How to Start a Garden From Scratch – Tips For Soil, Weeds, More
Gardening may be a lifelong pastime with no ceiling to the sense of fulfillment, pleasure, and horticultural expertise you can gain. However, before you start your first planting bed, there are a few things to consider and understand.
When you begin the process of creating a garden from scratch, it’s important that any grassy areas are removed. Any sod or dirt containing grass may be considered “infested” by many horticulturists and professional landscapers. This is because there is no way for them to 100% guarantee they will not spread their weed problems to other areas of your garden down the road.
There are a few ways to remove sod:
- digging it out with a shovel or spade;
- killing the grass with an herbicide, such as glyphosate (Roundup) and then removing it; or
- scorching the grass using a flame weeder, such as a propane torch.
The soil on which a garden is built is extremely important, and most plants require specific soil conditions in order to thrive. There are many different types of soil, but in general, they can be classified as either sand, silt, or clay.
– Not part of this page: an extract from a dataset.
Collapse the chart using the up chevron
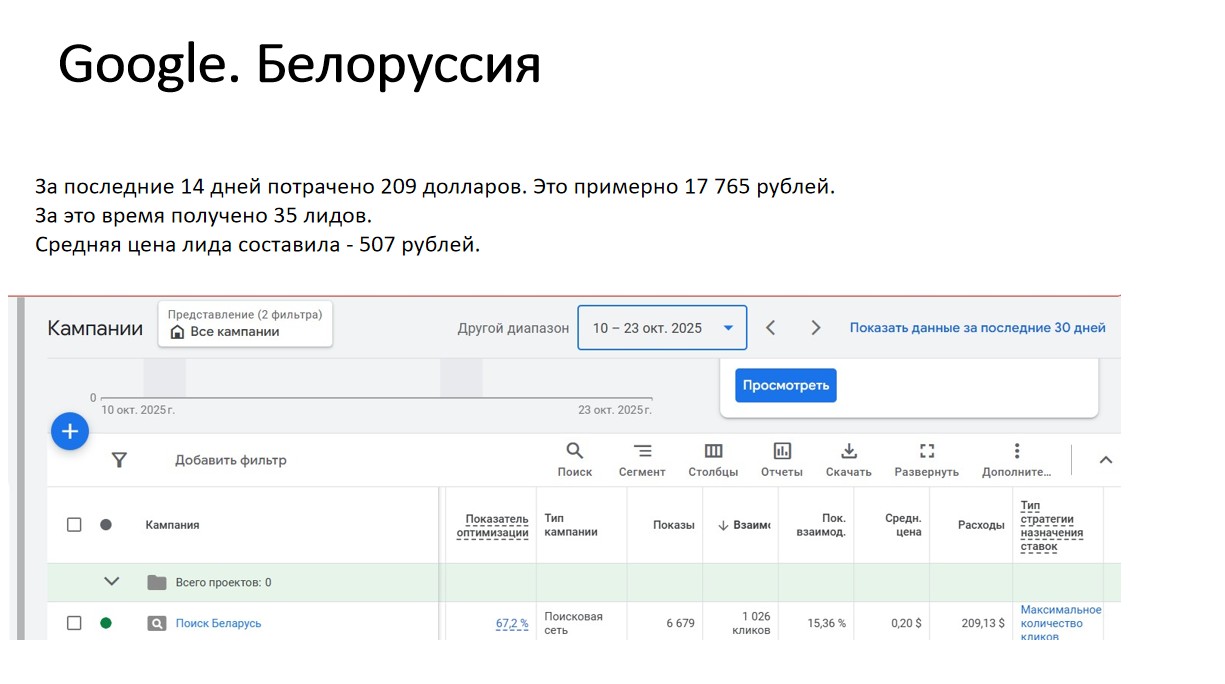This screenshot has width=1225, height=684. pyautogui.click(x=1105, y=460)
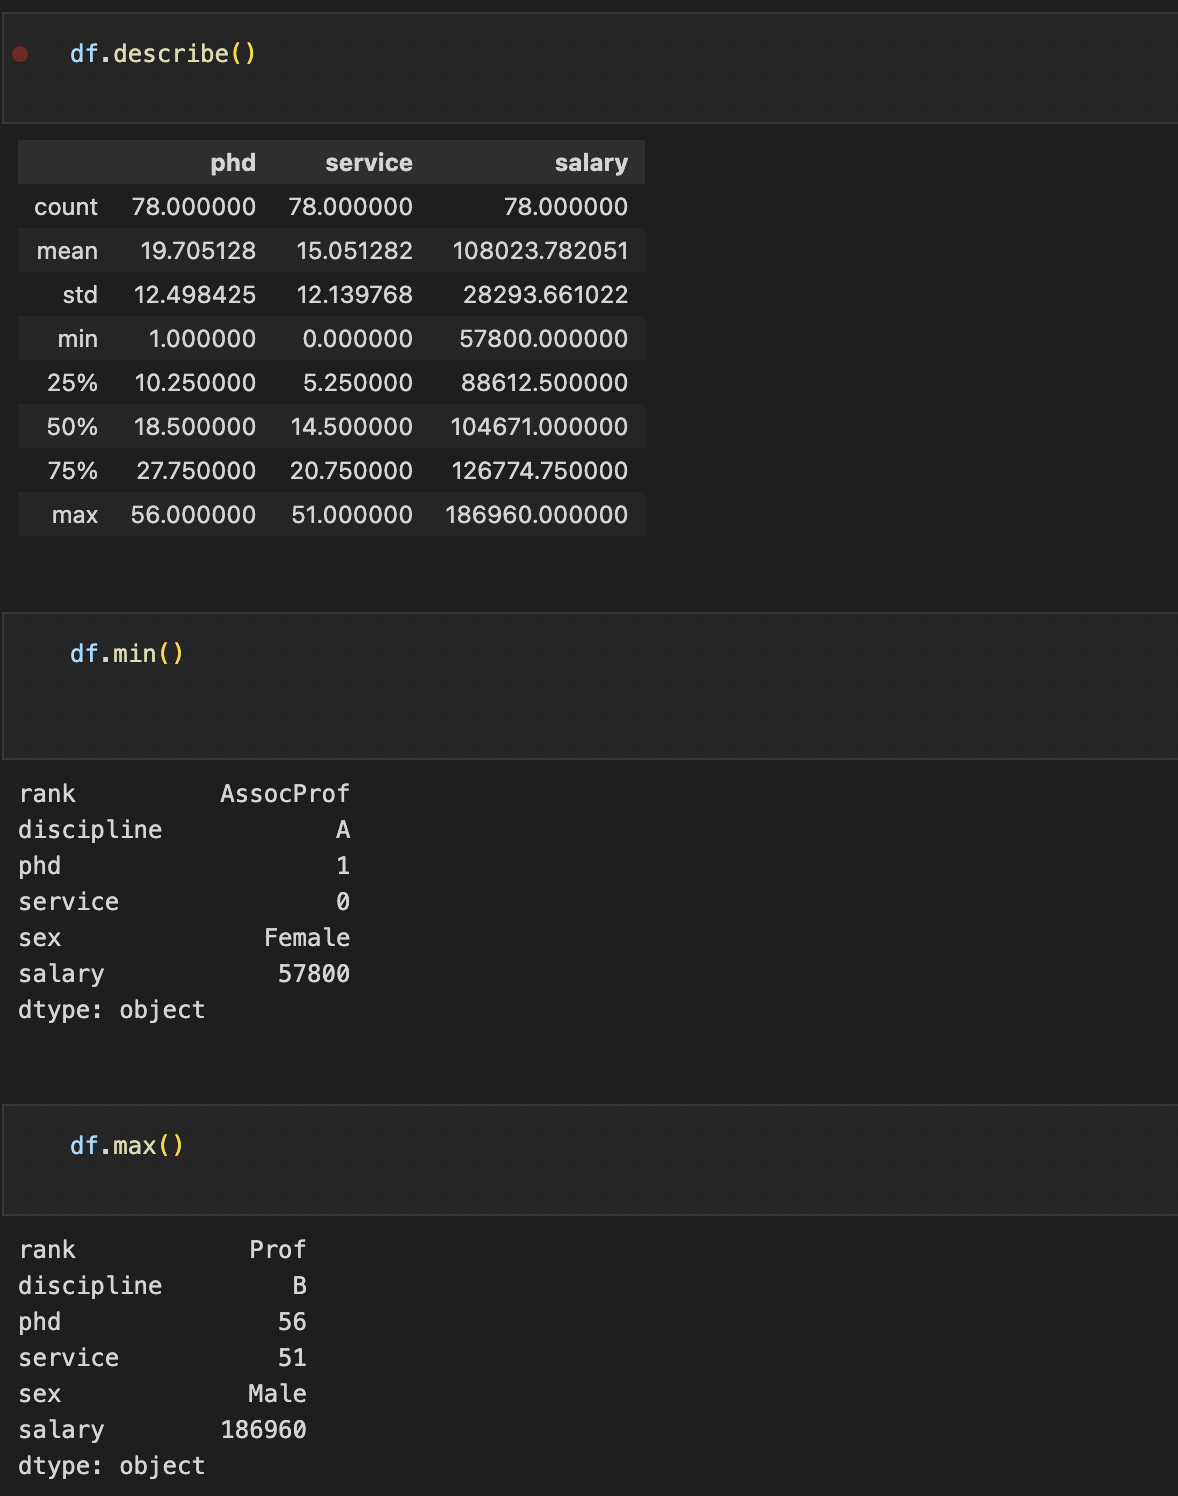Image resolution: width=1178 pixels, height=1496 pixels.
Task: Select the service column header
Action: click(369, 163)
Sand has the largest particle size and does not hold water or nutrients well; silt has a medium-sized particle size and is good at holding both water and nutrients; while clay has the smallest particle size and is capable of holding large amounts of both water and nutrients.
Ideally, when starting a garden from scratch, you will want to have your soil tested to determine its pH level and nutrient levels. You can then amend the soil as needed to create the best possible growing conditions for your plants.
Select the Right Plants
When choosing plants for your garden, you must do your homework to ensure that you get the right plants in the right places. For example, you are going to have much better success growing a shade-loving plant in an area that gets only four hours of sun each day than you will if you try to grow the same type of plant in an area with twelve hours of direct sunlight.
As for how many plants to choose from, it really depends on how big your space is and how large the plants themselves will be grown at maturity. For example, if your garden site is five feet by ten feet, then one or two tomato plants may work well; however, if this spot were forty feet long and twenty feet wide (about 600 square feet), then 15 – 20 tomato plants might be necessary.
You should also keep in mind how tall certain types of plants can get. If you have a small space for your garden, then are some plants that have smaller root systems or can be grown in containers instead of being planted directly into the ground.
Weeds are a gardener’s adversary, so it’s vital to have some information on them. You should first understand which weeds you’re dealing with. There are annual weeds and there are perennial weeds. Annual weeds complete their life cycle in one year, while perennial weeds live for more than two years.
Weed seeds can remain dormant in the soil for many years before germinating. They will start to grow as the soil warms up in the spring. Weeds can be controlled by removing them when they’re young or by using herbicides.
Herbicides come in liquid, granular, and powder form, and most of them should be applied when the weed is actively growing–either early morning or evening hours are best. Be sure to read the label carefully to make sure you’re applying it correctly and safely!